Reframing Power, Breath, and Safety

What is the message a man sending to a victim in a sexualize violence or domestic violence or in an intimate context when he applies pressure to her neck?
How do we reconcile the need to strangle while sexual gratification? That is a gendered question right there… this is an activity that in a heterosexual context is done by men to women – essentially exclusively.

People don’t think there is any risk and that in intimate relationship there is a myth that it can be performed safely.

Was it consensual – we don’t believe consent solves anything – fear is in the room there is no consent – strangulation has exploded in the culture
What women and girls say when given the opportunity to do is that they did not have a chance to consent that their intimate partner strangled without seeking prior consent.

Sexual choking – erotic choking – we call strangulation.

Imagine a system where every strangulation report triggers a mandatory risk protocol?

Where every emergency department screens for neck trauma.
Where every police officer knows “choking” is a homicide predictor, not a dispute.
Where every court recognizes that loss of oxygen is loss of autonomy.
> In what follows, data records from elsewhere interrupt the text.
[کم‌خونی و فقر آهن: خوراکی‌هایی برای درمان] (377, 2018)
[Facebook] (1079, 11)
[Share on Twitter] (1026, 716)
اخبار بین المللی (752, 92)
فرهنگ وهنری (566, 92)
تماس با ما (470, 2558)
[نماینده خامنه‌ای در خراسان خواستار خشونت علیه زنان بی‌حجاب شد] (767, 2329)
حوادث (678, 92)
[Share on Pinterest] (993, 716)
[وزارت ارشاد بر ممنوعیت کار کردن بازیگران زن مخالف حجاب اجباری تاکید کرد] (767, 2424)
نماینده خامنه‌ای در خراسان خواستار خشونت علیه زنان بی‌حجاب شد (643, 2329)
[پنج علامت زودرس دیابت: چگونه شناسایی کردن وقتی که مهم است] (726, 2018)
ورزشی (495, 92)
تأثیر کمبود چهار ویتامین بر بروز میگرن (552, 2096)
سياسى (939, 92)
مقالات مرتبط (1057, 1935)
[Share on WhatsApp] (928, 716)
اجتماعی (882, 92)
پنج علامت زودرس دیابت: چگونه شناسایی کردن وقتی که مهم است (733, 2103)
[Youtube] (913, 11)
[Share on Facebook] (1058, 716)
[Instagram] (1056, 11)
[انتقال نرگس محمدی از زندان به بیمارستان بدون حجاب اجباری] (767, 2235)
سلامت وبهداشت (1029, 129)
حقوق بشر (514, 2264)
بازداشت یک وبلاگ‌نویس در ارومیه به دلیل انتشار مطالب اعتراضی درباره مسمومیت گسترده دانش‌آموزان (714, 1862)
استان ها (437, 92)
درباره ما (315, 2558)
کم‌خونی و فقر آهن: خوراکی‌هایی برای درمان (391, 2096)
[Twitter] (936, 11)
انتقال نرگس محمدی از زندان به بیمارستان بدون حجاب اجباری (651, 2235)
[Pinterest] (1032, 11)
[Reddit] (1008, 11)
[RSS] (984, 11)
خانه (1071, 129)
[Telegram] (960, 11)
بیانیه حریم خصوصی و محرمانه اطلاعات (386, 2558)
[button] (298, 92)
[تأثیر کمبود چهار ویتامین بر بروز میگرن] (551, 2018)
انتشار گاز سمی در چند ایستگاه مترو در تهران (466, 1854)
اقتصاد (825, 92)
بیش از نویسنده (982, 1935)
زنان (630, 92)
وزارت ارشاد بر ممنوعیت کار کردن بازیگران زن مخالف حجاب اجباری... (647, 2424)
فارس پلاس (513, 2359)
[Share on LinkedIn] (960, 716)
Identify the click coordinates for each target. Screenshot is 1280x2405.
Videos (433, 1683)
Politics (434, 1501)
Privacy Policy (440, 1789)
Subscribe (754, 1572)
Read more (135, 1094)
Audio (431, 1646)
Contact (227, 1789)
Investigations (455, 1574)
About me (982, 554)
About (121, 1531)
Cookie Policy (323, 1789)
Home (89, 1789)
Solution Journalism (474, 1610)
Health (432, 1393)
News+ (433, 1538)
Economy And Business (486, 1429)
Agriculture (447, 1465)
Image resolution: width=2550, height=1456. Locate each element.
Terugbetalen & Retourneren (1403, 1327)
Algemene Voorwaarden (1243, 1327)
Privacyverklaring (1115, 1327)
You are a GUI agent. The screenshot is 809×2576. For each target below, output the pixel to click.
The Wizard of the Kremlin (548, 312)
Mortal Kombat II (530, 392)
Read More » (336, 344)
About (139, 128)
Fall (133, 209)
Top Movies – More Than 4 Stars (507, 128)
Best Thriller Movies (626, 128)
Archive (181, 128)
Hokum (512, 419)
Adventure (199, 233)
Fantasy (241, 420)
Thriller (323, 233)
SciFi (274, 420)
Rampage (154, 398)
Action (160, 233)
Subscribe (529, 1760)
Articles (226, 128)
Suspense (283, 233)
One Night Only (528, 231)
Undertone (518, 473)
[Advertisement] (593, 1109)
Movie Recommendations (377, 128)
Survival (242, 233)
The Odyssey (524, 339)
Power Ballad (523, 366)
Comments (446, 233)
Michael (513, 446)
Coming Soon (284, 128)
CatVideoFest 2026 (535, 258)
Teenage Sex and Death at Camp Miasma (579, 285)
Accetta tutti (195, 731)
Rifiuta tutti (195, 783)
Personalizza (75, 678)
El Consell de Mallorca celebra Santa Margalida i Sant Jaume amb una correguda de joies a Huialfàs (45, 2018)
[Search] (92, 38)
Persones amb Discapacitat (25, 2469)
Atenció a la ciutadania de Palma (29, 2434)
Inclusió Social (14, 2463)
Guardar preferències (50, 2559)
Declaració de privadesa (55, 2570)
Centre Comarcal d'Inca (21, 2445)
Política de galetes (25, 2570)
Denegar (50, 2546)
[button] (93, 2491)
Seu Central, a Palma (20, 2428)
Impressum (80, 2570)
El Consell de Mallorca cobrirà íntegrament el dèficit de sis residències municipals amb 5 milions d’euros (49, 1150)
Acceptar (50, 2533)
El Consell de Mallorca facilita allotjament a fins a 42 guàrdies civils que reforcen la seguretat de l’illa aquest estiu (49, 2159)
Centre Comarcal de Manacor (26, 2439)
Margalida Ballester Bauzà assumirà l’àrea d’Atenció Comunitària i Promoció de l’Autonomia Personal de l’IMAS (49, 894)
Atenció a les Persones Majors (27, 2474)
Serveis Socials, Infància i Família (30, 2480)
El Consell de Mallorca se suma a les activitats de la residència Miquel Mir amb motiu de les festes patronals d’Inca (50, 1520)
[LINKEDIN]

Safety should not depend on which door a survivor walks through. It should be built into how we govern. Because safety isn’t charity. It isn’t awareness. Safety is infrastructure – that we are working to create through #DesignedWithSurvivors

Breath as a Measure of Justice

Strangulation is the moment when someone says, I decide if you breathe.
Our collective work must answer back: You will breathe. You will live. You will be believed.

As anti-violence workers as feminists and as survivors we have spent decades adapting to systems never designed for us. Now we design back—with survivors, with evidence, and with breath as our measure of justice.

So, as you read this, ask yourself:

What would it look like if public safety were designed with survivors in mind?

Because when it is, everyone breathes easier.